Twins, indeed, but identical? Not when it comes to fishing
By Glen Schmitt
Sitting tight to the Wadena-Hubbard county line, Upper and Lower Twin lakes are connected by a small stretch of the Shell River, which runs through the lakes.
These are small lakes, combining for just 463 acres of fishable water. They’re different in physical characteristics, but not in the fish they produce.
Upper Twin is shallow, with a maximum depth of 12 feet, while Lower Twin offers much deeper water. Fish have the opportunity to move between the lakes through the Shell River channel, which provides decent fish-catching opportunities on both.
Anglers frequent Upper and Lower Twins quite regularly for panfish, although walleyes garner some attention during certain times of the year as well. There are some quality northern pike to be had, along with the chance to catch largemouth and smallmouth bass.
“Habitat-wise, both are great for panfish, so they’re a popular choice for local anglers year-round,” said Calub Shavlik, acting DNR Fisheries supervisor in Park Rapids. “People have the opportunity to catch good numbers of keeping-size bluegills, pumpkinseeds, and crappies.”
Generally, the majority of bluegills and pumpkinseeds are going to be right around 7 inches in length, with some 8-inch fish tossed in. Crappies tend to be less numerous, cyclical by nature, with 9- to 10-inch fish at the top end of the measuring tape.
According to Brad Snyder, owner of the Shell Sport and Bait in Menahga, the lack of super-sized panfish doesn’t seem to limit the interest among local anglers on these lakes.
The upside for most is that you can almost always put a mess of decent panfish together, and it doesn’t seem to matter what time of year it is.
“They’re keepers – not huge panfish – but there are good numbers of them,” Snyder said. “The Twin lakes are two of the main lakes in this area known for good, year-round (panfish) fishing.”
Lower Twin Lake is stocked with walleyes, while Upper Twin is not. But there is some limited natural reproduction that occurs, and – via the river connection – fish have the ability to move between the lakes, so both contain walleyes.
Lower Twin is the more highly regarded walleye lake because it tends to produce more fish throughout the year. Upper Twin has its moments of walleye production, mainly in the spring at its inlet and outlet areas.
During a 2018 DNR survey, gill nets averaged almost four walleyes per lift on Lower Twin. That’s remained pretty consistent compared with past surveys. And considering the lake is only 251 acres in size, that’s a respectable number.

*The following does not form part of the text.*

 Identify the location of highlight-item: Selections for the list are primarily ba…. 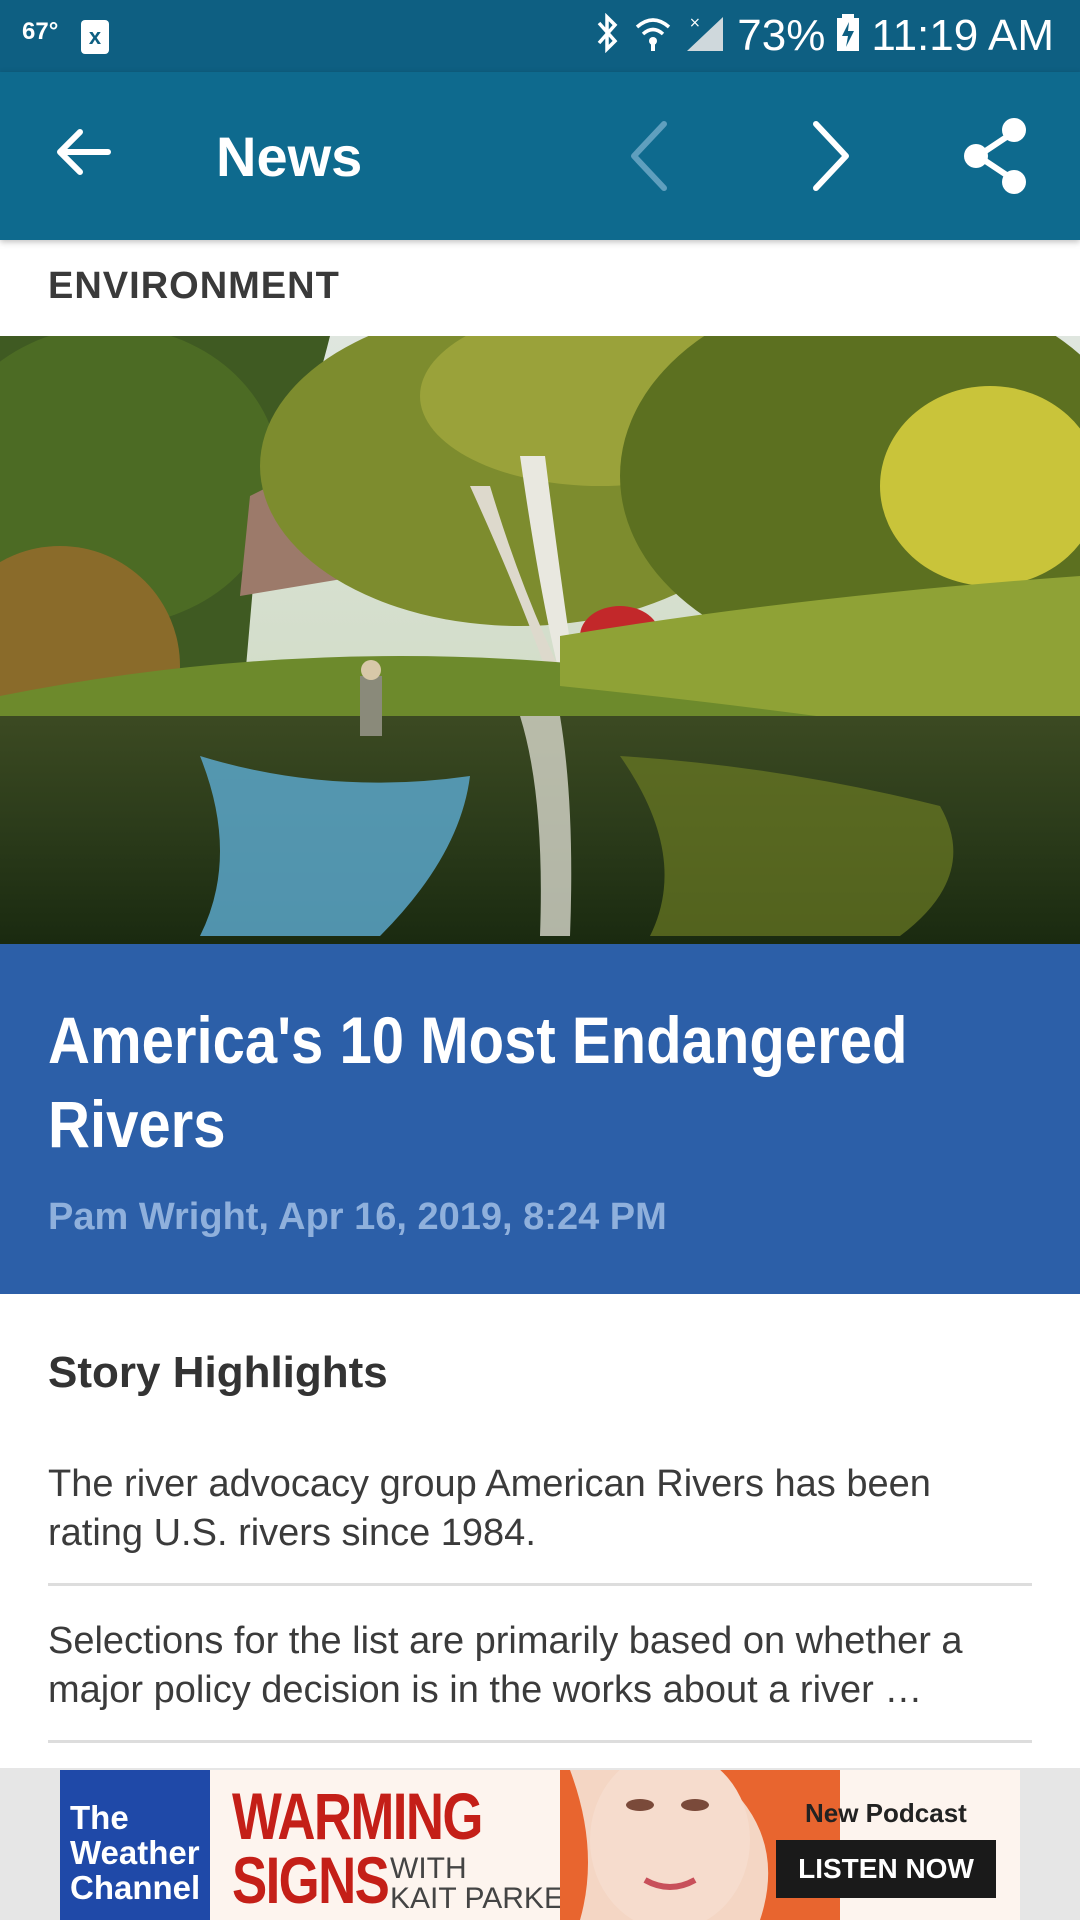
(506, 1666).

“People catch more walleyes on Lower Twin in the spring, late fall, and early ice,” Snyder said. “It has more windows, while Upper Twin is better in the spring.”

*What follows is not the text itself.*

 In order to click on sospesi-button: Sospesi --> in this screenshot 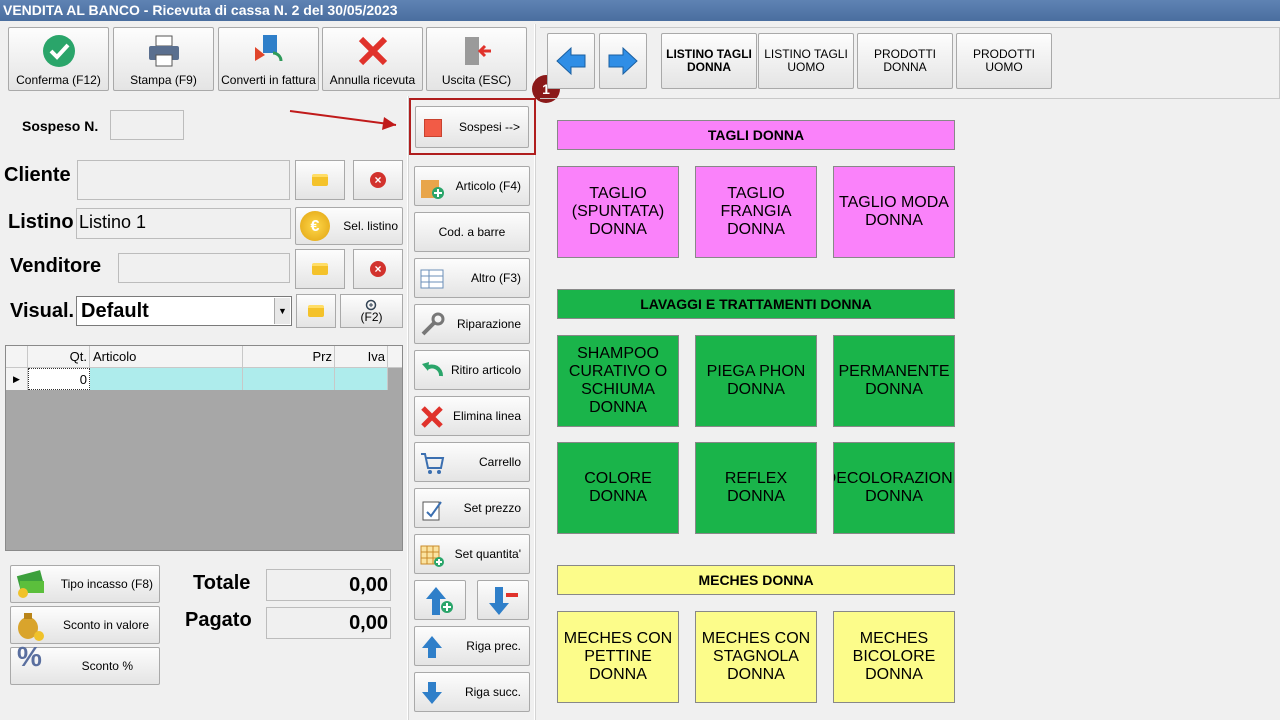, I will do `click(472, 127)`.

Both lakes have healthy northern pike populations, which tend to be maintained by exceptional spawning habitat and a strong forage base in the way of yellow perch and river species such as suckers and redhorse, as well as some tullibees in Lower Twin.
Pike sampled during the 2018 survey of Upper Twin averaged nearly 3 pounds, with fish up to 37 inches measured. On Lower Twin, pike over 38 inches were sampled, and they also had an average weight of just more than 3 pounds.
“The (northern pike) population is moderate to slightly above average,” Shavlik said. “Both lakes can produce nice, average-size pike.”
Largemouth and smallmouth bass are present in both lakes, although their numbers are limited. Largemouths tend to be more widespread, and there tend to be a few more smallmouths in Lower Twin.
Most smallies are caught at the inlet and outlet areas, according to Shavlik.
Upper, Lower Twin Lake
Surface area……………..463 acres
Maximum depth………….26 feet
Shore length………………..9 miles
Water clarity…………………..6 feet
Fish species present:
Bluegill, black crappie, pumpkinseed, walleye, northern pike, largemouth bass, smallmouth bass, tullibee (cisco), yellow perch, rock bass, bullhead, hybrid sunfish, white sucker, redhorse, common carp, bowfin (dogfish).